Quick Code Walkthrough

Below are key steps with simplified code snippets to help you better understand the flow.

Note that the codes in this section are simplified code for demo purposes only (for the full project code, see GitHub Repo.)


1. Filtering Excel Files (English Only)

Select only relevant .xls and .xlsx files (English versions).

Simplified Demo Code Examples

from pathlib import Path
from typing import List, Callable

def get_filtered_files(source_data_dir: str, filter_criterion: Callable[[str], bool]) -> List[Path]:
    """
    Get Excel files from the directory and filter them dynamically using a callable function.

    Args:
        source_data_dir (str): Path to the directory containing Excel files.
        filter_criterion (Callable[[str], bool]): Function to decide if a file is included (e.g., file name check).

    Returns:
        List[Path]: List of file paths that match the filtering criterion.
    """
    # Convert the directory path to a Path object and list all .xls and .xlsx files
    all_files = list(Path(source_data_dir).glob("*.xls")) + list(Path(source_data_dir).glob("*.xlsx"))
    
    # Apply the filtering criterion (callable) to filter the files dynamically
    filtered_files = [file for file in all_files if filter_criterion(file.stem)]

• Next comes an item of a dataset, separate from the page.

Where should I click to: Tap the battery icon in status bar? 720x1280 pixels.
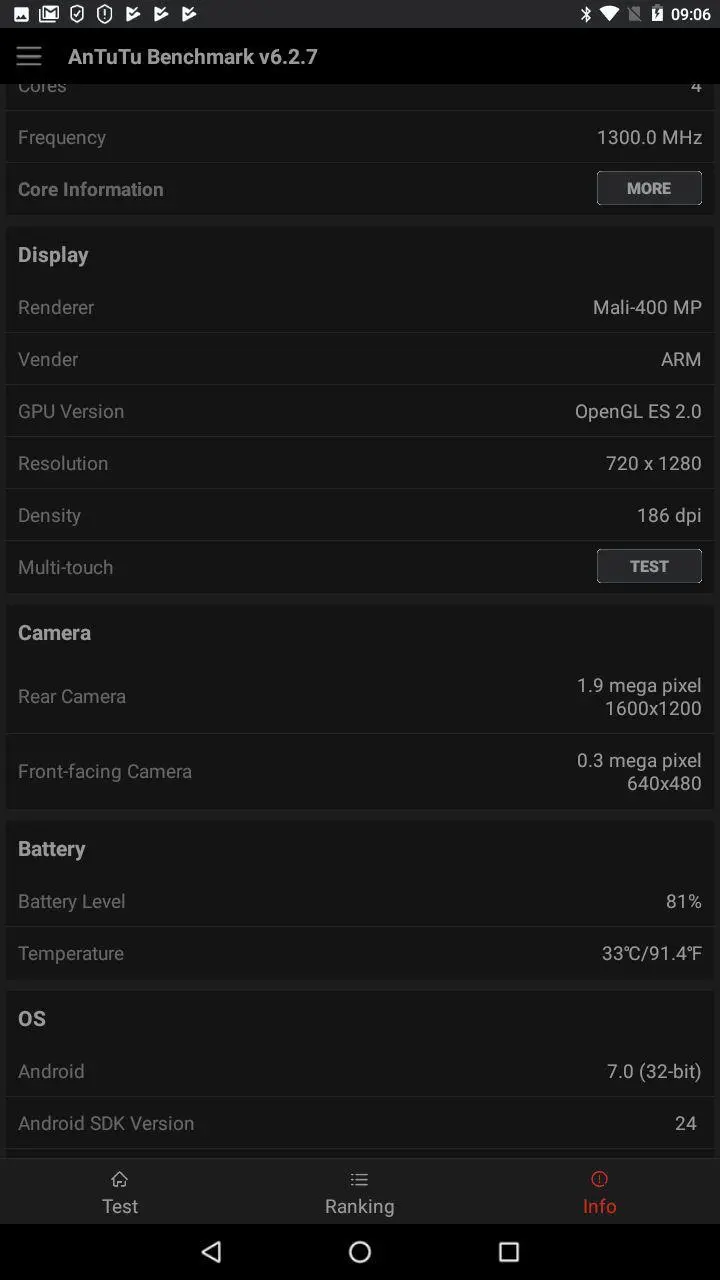point(656,14)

    # Logging (can be replaced by print for simple debugging)
    print(f"Total files found: {len(all_files)}")
    print(f"Files after filtering: {len(filtered_files)}")

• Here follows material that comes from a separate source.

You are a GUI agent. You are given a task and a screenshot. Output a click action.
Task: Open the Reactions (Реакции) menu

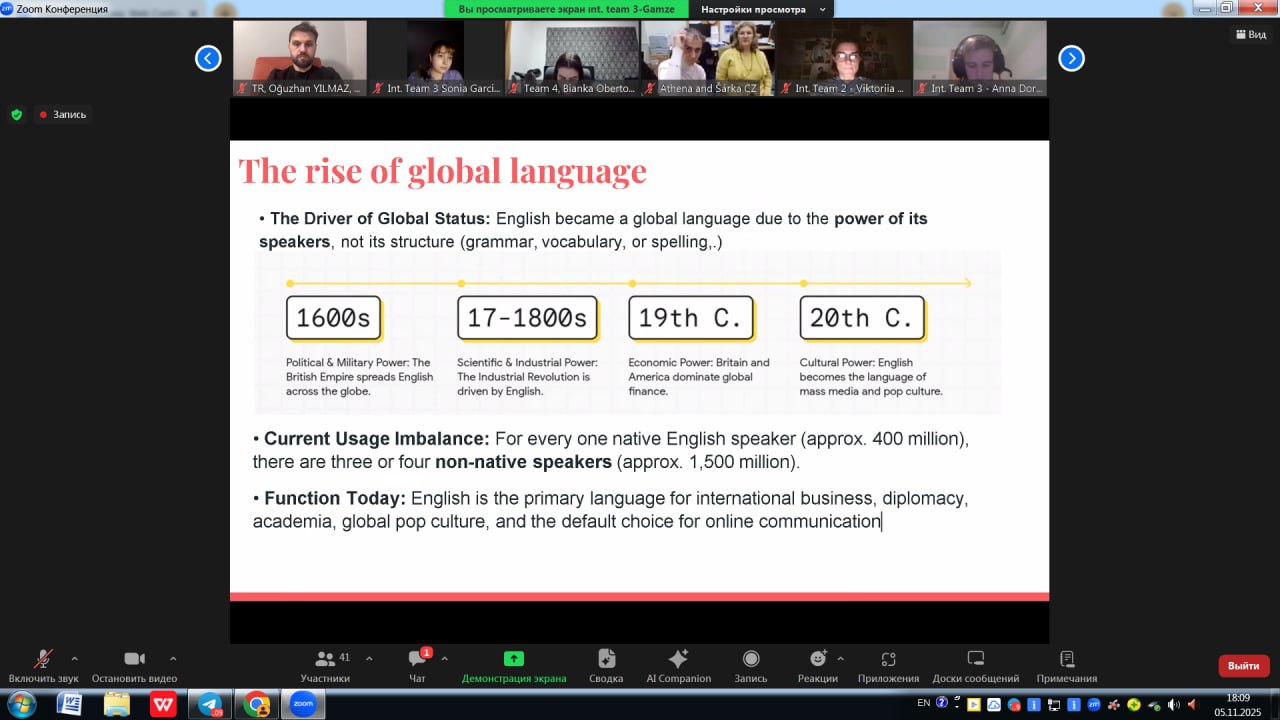(817, 659)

    if not filtered_files:
        print(f"No files matched the filter criterion in {source_data_dir}.")

    return filtered_files

# Example usage:
# Filters for English files by file names starting with "E" or ending with "e"
filter_english_files = lambda name: name.lower().startswith("e") or name.lower().endswith("e")

# Directory containing the Excel files
source_directory = "path/to/excel/files"

# Get filtered files using dynamic filtering
english_files = get_filtered_files(source_directory, filter_english_files)
print("Filtered English files:", english_files[:5])        

  1. File Listing: Lists all .xls and .xlsx files in the source directory.
  2. Dynamic Filtering: Applies the filter_criterion (a function) to each file name.
  3. Example Filter: The filter_english_files lambda selects file names starting or ending with "e".

The callable lets you swap in different filtering logic without changing the core function (e.g., filtering by year, keywords, or format).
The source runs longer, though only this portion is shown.